• WRITTEN EXERCISE 1
Find every sentence ending in a question mark in the essay about owning your problems below, and list them.

You are the problem. But that's okay.
It's very important to work on your ability to step away from your subjective opininon and stick to the fact. So when you are facing a problem, it's most important to know what the problem really is. For example - if someone is drunk and is making a scene and wants to drive home because he got all sad and crazy, the problem is not the fact that he wants to drive home, but the fact he is craving attention so bad, he would even drive home, dead drunk.
If you have a friend that always makes a scene and you always need to be careful with words around, the problem is not really in that person, but in all of you, letting that person be that way. The problem lies in all of you listening to the drama and being a part of it, even when you don't like it. Probably most of the time. You create an environment, where that person can be someone like that. So if you don't like it, stop pushing it by being a part of it. You can't say you hate chocolate while stuffing your mouth with Nutella.
So if you are in a relationship and someone treats you badly, what you expect is not that person's problem. Every single person on this earth has the right to be whoever they want to be. So if you want an honest relationship and your partner is lying to you, that is not your partner's problem. That's YOUR problem, because YOU are not getting what YOU want. And it's YOUR problem because YOU decided to stay in a relationship like that. It's same with everything else. Nobody exists on this planet to serve you. Only to fulfill your wishes and to be who you want them to be. So when people treat you like you want them to, it's always because they decide to, not because they have to. Never forget that. So you should always keep in mind that there is no use in talking people into certain ways of thinking or behaviour. You can train a dog, but it's still a dog. People will always be whoever they want to be. With or without you. So if you have poisonous people in your life, stop creating the problem that is not there. You want to think about it and make their behaviour and way of thinking yours to change. It's not your problem. Be objective. The problem is - you don't like how they treat you. Solution? Move on.
You have to understand that you have no right to put people under the pressure of your expectations. You know they have their own lives to live right? Who cares what you want? You should care and you should take care of it. Stop putting people into positions of masters of your happiness, it's tiring. Can you imagine someone you care about expect you to be something you are not? Can you even imagine how bad that makes you feel? You put someone in charge of you happiness and then you wait for them to do what you expect and pressure them. If you don't like someone, just move on. Just move on. Stop it.

• WRITTEN EXERCISE 2
Return everything in the records from the line containing "Click the View Plans button" down to the line containing "click(568, 99)", with both of those lines included.

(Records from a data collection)
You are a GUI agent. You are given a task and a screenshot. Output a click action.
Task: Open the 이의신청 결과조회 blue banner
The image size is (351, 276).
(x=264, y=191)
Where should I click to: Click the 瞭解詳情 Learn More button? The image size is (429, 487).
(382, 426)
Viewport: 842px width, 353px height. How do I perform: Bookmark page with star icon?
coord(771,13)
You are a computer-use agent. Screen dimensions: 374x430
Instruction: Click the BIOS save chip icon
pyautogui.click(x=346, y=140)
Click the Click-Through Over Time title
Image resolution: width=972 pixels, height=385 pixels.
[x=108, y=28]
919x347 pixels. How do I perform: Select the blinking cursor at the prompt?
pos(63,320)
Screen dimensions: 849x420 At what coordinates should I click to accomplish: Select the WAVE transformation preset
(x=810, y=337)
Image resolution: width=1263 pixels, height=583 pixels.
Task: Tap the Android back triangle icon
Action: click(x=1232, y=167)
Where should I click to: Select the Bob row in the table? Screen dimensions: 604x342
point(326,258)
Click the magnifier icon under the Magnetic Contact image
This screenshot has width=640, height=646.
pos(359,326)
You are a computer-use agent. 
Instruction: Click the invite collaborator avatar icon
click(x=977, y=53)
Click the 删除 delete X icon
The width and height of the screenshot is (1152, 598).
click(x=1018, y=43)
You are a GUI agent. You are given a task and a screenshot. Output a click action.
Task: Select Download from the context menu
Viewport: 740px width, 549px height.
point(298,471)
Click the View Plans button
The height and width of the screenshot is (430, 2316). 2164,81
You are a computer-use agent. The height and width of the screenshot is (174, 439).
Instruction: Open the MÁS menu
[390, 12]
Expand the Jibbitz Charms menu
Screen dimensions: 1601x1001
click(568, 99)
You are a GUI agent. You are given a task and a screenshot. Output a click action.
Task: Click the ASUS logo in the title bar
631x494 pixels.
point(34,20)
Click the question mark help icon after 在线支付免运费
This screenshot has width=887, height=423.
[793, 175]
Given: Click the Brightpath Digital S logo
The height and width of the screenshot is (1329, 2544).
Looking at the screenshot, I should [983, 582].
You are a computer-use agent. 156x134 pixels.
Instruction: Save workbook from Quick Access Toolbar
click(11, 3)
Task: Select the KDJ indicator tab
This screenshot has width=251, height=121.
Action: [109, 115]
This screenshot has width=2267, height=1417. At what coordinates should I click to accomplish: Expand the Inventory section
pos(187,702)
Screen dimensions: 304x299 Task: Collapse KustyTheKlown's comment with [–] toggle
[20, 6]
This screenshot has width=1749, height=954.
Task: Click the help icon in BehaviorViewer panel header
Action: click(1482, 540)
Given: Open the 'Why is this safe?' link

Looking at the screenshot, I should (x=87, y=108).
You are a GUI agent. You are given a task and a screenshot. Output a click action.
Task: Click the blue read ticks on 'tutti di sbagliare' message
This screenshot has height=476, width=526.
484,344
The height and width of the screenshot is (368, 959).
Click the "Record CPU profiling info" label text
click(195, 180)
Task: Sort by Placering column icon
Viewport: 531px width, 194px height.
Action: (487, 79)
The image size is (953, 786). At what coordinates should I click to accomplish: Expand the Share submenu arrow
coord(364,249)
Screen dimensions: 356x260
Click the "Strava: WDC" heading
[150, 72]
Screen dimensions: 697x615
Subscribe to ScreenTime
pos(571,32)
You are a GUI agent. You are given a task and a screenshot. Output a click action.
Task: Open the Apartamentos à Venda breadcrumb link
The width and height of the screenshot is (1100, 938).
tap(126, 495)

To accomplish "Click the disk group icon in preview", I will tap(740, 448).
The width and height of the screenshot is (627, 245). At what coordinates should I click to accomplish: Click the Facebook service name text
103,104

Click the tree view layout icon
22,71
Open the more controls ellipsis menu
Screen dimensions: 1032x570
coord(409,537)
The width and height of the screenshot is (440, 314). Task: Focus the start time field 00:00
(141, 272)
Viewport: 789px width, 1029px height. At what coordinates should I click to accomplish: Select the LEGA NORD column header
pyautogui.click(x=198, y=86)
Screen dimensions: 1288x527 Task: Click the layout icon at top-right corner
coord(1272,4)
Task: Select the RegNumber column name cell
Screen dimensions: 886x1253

• FULL RESPONSE 1
You know they have their own lives to live right?
Who cares what you want?
Can you imagine someone you care about expect you to be something you are not?
Can you even imagine how bad that makes you feel?
Solution?

• FULL RESPONSE 2
Click the View Plans button
The height and width of the screenshot is (430, 2316). 2164,81
You are a computer-use agent. The height and width of the screenshot is (174, 439).
Instruction: Open the MÁS menu
[390, 12]
Expand the Jibbitz Charms menu
Screen dimensions: 1601x1001
click(568, 99)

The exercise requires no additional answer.